▶ **Aim of the exercise**
Quote exactly, and only, the lines of the material below from the line with "Медики (402, 962)" through the line with "Хоккеисты (408, 1381)".

▶ **Supplied information**
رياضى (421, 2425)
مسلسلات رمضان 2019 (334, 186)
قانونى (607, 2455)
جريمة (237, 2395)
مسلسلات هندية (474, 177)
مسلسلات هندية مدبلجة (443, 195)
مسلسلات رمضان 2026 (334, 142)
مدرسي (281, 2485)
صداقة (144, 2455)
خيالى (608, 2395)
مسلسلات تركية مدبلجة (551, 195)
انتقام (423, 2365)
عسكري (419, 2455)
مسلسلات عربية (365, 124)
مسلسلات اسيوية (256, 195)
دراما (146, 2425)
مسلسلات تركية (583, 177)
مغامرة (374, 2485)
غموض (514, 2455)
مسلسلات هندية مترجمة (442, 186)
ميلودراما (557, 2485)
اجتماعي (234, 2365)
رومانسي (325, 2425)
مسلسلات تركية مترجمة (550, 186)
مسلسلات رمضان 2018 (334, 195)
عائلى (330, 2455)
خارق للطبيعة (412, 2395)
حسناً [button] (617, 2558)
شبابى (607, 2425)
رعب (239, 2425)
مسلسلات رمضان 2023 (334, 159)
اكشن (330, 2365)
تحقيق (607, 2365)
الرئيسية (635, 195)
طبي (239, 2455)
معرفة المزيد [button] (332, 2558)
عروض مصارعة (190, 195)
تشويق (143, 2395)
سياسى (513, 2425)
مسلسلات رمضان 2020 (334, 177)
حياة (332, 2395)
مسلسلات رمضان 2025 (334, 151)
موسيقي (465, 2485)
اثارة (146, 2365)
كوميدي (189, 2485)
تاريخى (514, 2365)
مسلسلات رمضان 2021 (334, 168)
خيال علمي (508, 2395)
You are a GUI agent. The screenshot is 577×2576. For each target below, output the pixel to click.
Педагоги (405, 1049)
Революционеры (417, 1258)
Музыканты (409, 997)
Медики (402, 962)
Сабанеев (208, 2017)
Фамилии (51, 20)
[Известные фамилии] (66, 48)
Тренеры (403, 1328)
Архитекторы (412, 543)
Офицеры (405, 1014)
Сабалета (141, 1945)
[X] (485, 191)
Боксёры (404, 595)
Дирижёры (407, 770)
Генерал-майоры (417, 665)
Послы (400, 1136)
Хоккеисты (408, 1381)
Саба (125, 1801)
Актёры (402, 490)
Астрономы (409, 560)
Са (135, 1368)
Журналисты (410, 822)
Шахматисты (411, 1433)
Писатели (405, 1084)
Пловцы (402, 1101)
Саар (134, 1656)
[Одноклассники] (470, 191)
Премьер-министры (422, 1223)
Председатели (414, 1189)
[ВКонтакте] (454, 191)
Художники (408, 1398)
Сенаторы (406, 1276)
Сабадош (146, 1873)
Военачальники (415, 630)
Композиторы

▶ **Output of the task**
Медики (402, 962)
Сабанеев (208, 2017)
Фамилии (51, 20)
[Известные фамилии] (66, 48)
Тренеры (403, 1328)
Архитекторы (412, 543)
Офицеры (405, 1014)
Сабалета (141, 1945)
[X] (485, 191)
Боксёры (404, 595)
Дирижёры (407, 770)
Генерал-майоры (417, 665)
Послы (400, 1136)
Хоккеисты (408, 1381)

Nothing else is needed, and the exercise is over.